The H2-DurabilitAI project aims to produce concrete and reusable results, both scientifically and technologically, with a strong territorial impact.
The main expected outcomes are:
A rich and open experimental database: Collection and structuring of a large volume of high-resolution videos synchronized with operating conditions (current density, flow rates, temperature, pressure, topologies). This database will constitute a valuable resource for the international scientific community working on two-phase phenomena in PEMWE electrolyzers.
An advanced artificial intelligence tool: Development of a high-performance AI pipeline for multi-class bubble detection (bubbly, slug, stagnated), generation of non-uniformity heat maps, and computation of dynamic indicators (residence time, coverage rate, etc.). The model and source code will be made available as open source on GitHub to promote reproducibility and collaborative innovation.

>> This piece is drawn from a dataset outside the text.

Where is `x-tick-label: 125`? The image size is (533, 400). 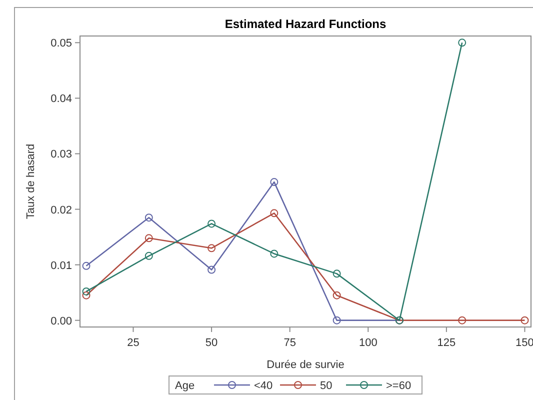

Scientific and technological advances: Publication of results in a Category A scientific journal, including a comparative analysis of bubble regimes and component optimization recommendations (flow channels, porous transport layer, MEA assembly). This work will significantly improve the performance and durability of PEM electrolyzers.
Strengthening of local expertise and international outreach: Development of computer vision expertise applied to hydrogen within ENERGY-Lab, strengthening of the partnership with Fraunhofer ISE, and preparation of a consortium for Horizon Europe projects.
Through these deliverables, the H2-DurabilitAI project will contribute to reducing green hydrogen production costs and to the energy resilience of island territories, concretely supporting the ecological transition of La Réunion.
Financial partners
The BECOME project is funded by the European Union under the ERDF-ESF+ Réunion programme, for which the Réunion Region is the Managing Authority. Europe is committed to Réunion through the ERDF.
Academic partners
Fraunhofer ISE (Fraunhofer Institute for Solar Energy Systems) – Germany
Discussions are underway with Fraunhofer ISE regarding a scientific partnership, particularly on the use of AI for the segmentation and analysis of porous media from 3D images acquired by laser microscopy. This collaboration would extend the scope of the H2-DurabilitAI project towards the detailed characterization of internal components of PEMWE electrolyzers.